The scarce nature of rare diseases makes it difficult to perform “gold standard” experimental design studies, such as an ethical randomised control trial with strong methodological rigour. One consistent limitation seen across studies included in this review was a lack of accounting for confounding factors in all case-control studies, even though such factors were frequently identified in the discussion and regression analysis may have been appropriate to improve the methodological rigour. This is typical for a developing field, therefore future studies would benefit from standardisation of the detection and analysis of methylation, the inclusion of more robust (laboratory and computational) quality controls, and a comprehensive, transparent reporting structure such as exists for genetic association studies [62].

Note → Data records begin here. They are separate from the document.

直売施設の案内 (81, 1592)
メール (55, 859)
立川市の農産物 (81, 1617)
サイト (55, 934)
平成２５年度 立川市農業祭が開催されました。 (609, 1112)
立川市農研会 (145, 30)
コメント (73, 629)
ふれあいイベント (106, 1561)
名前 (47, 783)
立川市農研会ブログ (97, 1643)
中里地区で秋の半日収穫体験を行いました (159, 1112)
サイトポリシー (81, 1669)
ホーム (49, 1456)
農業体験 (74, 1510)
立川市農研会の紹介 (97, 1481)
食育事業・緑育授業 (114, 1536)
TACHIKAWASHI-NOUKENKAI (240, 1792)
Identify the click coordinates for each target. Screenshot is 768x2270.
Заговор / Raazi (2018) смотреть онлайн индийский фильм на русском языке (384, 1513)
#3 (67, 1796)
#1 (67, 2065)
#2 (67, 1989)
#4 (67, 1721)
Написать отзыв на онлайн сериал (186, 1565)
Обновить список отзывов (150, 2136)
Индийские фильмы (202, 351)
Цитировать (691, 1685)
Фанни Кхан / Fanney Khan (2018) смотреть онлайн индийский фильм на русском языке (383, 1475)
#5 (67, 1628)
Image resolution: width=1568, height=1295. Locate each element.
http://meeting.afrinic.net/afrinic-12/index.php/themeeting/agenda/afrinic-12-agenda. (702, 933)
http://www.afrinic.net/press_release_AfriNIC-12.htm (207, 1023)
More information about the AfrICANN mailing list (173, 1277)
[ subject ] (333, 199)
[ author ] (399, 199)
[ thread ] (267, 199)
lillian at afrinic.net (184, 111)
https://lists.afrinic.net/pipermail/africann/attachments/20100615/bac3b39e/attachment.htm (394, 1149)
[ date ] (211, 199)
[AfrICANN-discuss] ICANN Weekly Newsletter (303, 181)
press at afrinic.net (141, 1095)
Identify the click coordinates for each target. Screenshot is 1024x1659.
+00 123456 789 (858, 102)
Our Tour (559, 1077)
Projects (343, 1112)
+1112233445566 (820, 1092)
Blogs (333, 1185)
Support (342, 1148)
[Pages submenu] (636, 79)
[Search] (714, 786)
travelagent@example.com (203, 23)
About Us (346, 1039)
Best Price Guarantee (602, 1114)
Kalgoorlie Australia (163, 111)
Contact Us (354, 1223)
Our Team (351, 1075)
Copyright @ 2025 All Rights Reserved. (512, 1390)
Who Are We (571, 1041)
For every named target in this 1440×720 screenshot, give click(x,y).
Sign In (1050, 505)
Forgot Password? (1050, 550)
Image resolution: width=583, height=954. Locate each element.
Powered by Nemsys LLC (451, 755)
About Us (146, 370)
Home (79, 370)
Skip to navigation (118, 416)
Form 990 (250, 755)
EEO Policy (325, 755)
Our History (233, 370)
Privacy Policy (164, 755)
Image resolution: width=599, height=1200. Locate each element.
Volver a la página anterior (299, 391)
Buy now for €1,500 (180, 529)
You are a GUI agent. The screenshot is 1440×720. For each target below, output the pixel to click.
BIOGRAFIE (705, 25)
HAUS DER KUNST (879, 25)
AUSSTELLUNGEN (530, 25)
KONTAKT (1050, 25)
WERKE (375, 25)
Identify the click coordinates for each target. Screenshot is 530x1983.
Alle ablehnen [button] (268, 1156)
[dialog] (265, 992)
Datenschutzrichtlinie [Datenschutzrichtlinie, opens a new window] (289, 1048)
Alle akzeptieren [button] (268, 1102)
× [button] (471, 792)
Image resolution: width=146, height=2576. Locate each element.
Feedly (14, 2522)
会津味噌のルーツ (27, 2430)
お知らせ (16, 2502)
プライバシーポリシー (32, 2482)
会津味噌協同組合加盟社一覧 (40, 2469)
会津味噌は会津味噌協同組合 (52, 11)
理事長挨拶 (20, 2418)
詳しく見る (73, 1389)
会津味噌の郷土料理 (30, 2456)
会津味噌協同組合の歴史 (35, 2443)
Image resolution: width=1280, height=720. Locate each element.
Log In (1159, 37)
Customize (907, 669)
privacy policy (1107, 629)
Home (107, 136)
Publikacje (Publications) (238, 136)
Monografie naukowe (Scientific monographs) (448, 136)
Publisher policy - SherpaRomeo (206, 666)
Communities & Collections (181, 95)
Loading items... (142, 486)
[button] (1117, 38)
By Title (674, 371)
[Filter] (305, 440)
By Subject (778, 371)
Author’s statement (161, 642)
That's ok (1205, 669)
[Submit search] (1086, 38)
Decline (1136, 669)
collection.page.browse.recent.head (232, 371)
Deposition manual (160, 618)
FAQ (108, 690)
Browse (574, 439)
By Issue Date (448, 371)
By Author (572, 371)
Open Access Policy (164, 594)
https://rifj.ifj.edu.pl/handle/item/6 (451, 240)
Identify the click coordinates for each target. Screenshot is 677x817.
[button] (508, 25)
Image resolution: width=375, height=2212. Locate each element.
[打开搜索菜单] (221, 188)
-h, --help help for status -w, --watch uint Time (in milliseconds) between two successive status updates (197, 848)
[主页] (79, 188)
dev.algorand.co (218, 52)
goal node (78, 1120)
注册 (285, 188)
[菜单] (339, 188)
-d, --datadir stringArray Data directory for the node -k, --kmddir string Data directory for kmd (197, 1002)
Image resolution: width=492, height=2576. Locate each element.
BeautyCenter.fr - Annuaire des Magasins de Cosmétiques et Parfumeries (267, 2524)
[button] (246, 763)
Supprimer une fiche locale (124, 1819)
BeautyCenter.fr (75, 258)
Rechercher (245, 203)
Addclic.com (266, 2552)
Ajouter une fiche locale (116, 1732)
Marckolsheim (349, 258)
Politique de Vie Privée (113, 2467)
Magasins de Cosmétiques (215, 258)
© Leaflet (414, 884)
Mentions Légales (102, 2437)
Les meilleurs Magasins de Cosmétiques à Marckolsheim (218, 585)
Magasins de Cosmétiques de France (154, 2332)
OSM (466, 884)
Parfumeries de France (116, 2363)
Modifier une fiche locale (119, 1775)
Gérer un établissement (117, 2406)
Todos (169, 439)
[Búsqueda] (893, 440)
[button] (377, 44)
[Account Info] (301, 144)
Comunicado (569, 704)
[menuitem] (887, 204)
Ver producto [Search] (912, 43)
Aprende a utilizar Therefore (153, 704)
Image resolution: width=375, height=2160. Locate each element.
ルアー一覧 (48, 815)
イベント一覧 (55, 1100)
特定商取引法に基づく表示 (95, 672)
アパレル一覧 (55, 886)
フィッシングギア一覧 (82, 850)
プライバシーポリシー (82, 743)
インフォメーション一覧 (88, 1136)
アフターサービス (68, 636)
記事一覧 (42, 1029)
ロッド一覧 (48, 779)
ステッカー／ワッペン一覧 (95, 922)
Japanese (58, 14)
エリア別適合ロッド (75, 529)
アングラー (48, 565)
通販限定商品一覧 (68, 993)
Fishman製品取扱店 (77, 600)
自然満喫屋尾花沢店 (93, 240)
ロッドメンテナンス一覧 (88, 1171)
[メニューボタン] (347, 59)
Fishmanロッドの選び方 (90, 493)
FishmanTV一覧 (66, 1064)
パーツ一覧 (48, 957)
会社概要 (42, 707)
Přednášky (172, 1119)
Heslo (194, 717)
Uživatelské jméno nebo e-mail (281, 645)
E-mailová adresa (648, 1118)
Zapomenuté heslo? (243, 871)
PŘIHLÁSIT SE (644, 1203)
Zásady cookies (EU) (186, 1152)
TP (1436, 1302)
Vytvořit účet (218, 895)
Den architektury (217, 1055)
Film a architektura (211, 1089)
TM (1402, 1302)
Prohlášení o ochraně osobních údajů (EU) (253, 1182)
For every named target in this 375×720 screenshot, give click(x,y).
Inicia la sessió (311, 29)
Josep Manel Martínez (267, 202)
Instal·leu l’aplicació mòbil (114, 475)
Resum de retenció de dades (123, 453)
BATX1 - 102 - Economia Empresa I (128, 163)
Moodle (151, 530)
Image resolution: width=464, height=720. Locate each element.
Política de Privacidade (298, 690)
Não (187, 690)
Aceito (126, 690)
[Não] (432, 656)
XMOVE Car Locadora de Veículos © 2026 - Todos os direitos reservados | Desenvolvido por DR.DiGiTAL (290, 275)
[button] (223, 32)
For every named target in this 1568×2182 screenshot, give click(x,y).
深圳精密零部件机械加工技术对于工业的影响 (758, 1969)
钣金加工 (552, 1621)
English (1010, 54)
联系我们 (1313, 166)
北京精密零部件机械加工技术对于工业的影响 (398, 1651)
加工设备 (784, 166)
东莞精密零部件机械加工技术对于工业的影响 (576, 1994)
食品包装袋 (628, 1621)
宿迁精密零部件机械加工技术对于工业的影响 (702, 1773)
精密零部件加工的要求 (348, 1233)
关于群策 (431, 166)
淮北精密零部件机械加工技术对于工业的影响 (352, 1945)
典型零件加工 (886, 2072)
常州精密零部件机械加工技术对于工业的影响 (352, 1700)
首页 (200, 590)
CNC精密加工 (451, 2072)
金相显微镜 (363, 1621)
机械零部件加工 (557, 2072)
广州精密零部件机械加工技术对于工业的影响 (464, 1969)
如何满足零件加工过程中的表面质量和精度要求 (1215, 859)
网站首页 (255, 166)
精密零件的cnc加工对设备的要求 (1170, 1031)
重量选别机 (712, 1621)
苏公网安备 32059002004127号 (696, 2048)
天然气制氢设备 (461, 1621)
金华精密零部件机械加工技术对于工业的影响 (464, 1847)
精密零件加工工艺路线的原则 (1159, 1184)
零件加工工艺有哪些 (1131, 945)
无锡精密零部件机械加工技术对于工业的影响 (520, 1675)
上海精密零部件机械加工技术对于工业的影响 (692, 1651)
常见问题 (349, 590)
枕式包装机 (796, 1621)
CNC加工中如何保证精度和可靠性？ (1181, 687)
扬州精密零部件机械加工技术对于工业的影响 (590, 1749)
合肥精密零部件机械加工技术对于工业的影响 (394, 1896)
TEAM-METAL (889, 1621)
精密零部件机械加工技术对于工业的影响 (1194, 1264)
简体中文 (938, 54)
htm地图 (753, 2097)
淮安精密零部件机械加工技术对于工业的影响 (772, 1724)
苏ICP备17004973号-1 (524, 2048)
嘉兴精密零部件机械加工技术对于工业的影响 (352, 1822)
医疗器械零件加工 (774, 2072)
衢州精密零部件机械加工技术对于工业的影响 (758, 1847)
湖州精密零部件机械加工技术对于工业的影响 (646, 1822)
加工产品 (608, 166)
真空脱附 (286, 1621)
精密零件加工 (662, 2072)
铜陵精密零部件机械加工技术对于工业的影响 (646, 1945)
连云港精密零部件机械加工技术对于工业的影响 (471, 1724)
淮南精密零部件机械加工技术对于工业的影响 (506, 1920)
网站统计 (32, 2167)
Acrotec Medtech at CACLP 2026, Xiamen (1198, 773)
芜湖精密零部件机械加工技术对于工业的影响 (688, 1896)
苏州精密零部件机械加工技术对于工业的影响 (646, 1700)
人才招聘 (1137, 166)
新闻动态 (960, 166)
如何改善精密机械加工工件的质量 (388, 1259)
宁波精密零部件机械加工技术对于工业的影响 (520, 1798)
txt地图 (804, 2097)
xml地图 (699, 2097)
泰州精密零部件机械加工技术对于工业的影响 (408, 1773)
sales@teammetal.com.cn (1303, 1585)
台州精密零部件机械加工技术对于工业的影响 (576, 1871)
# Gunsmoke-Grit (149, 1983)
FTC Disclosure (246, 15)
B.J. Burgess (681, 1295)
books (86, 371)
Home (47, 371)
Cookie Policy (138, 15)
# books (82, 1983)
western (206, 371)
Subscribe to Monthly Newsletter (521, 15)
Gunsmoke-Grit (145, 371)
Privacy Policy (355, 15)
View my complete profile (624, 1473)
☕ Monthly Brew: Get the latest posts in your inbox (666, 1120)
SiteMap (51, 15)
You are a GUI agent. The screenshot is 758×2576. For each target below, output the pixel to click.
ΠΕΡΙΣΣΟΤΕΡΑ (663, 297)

The wide range of countries from which this research has originated is encouraging since international collaboration is essential to maximise the power of any study given the scarcity of participants with rare renal diseases. Projects such as UK’s 100,000 Genomes Project have left a lasting legacy with ongoing multi-omic analysis (including DNA methylation) currently helping extend understanding and knowledge of rare renal conditions [43]. Additional research would also be helpful to explore if there are significant differences associated with methylation and rare renal diseases between different ethnic groups.

This review highlights that there has been limited investigation of differential methylation for rare renal diseases, but this limited research is encouraging and will help guide future studies. For example, differential methylation of membranous nephropathy cases compared to healthy controls, significant hypermethylation and under expression of mucin-like protocadherin (MUPCDH) between ADPKD kidney tissue and non-ADPKD kidney tissue, differentially methylated regions in congenital renal agenesis, and significantly higher DNA methylation in genes FCRL4, PTPRN2 and IL1RAPL1 of IgAN patients compared to healthy controls; all of which highlight DNA methylation as a potential novel biomarker of rare renal disease. Further research focus is required for standardised, international multi-omic analysis of rare renal diseases towards developing a panel of biomarkers with clinical utility. Development of differential methylation diagnostic biomarkers could offer significant aid to patients requiring diagnosis and the health-care professionals struggling to provide diagnosis.